Let's help Electra calculate the EMF of the cell $Zn\left(s\right)|Z{n}^{2+}\left(0.024M\right)||Z{n}^{2+}\left(2.4M\right)|Zn\left(s\right)$. Round off the answer to 2 decimal places.

• A. 0.07 V
• B. 0.06 V
• C. 0.08 V
• D. 0.1 V

Answer 1

The correct option is B 0.06 V

The most important thing to note here is that at standard conditions. $E^{\circ }=0$ because we would have the same concentration of $Z{n}^{2+}$ ions (unity) on both sides which is the only driving force in this case.

Also, flow of ions would be from concentrated solution to the dilute solution, which means that $Z{n}^{2+}$ ions from the concentrated solution would be reduced and ones from dilute solution would get oxidised.
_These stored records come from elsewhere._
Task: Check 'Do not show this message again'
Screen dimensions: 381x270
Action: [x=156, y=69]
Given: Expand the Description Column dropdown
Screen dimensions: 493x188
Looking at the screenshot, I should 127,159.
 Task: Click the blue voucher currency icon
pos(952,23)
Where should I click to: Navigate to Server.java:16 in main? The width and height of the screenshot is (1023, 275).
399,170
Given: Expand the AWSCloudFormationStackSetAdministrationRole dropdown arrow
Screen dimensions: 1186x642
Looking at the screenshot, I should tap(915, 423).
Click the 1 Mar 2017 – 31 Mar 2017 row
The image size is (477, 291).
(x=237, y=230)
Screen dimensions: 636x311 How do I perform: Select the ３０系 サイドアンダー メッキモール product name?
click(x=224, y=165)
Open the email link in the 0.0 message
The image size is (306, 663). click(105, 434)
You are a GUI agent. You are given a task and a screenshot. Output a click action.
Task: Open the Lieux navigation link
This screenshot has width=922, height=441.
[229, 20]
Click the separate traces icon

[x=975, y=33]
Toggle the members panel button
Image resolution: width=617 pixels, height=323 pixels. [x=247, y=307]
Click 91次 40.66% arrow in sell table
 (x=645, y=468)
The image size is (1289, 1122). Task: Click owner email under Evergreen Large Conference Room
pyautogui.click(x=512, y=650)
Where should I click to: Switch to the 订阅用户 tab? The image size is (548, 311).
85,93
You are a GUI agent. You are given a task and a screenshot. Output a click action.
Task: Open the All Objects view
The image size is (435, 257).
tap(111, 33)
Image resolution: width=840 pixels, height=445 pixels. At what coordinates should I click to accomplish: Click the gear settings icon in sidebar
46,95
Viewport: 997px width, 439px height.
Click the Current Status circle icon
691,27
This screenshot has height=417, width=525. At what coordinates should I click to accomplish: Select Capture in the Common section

The half - cell reactions will be as follows:
$Z{n}^{2+}\left(2.4M\right)+2e^{-}\to Zn$ Reduction
$Zn\to Z{n}^{2+}\left(0.024M\right)+2e^{-}$ Oxidation

The Nernst equation for this reaction would be
$E_{cell}=E^{\circ }-\frac{2.303RT}{nF}log\left(\frac{\left[Z{n}^{2+}\right(0.024M\left)\right]\left[Zn\right(s\left)\right]}{\left[Z{n}^{2+}\right(2.4M\left)\right]\left[Zn\right(s\left)\right]}\right)$

Taking [Zn(s)] as unity, E_0 = 0 and plugging in n = 2, we end up with
$E_{cell}=0.0592V$

Rounding it off, we would get 0.06 V

The $Z{n}^{2+}$ ions try to move from the concentrated half cell to a dilute solution. That driving force gives rise to 0.0592 V.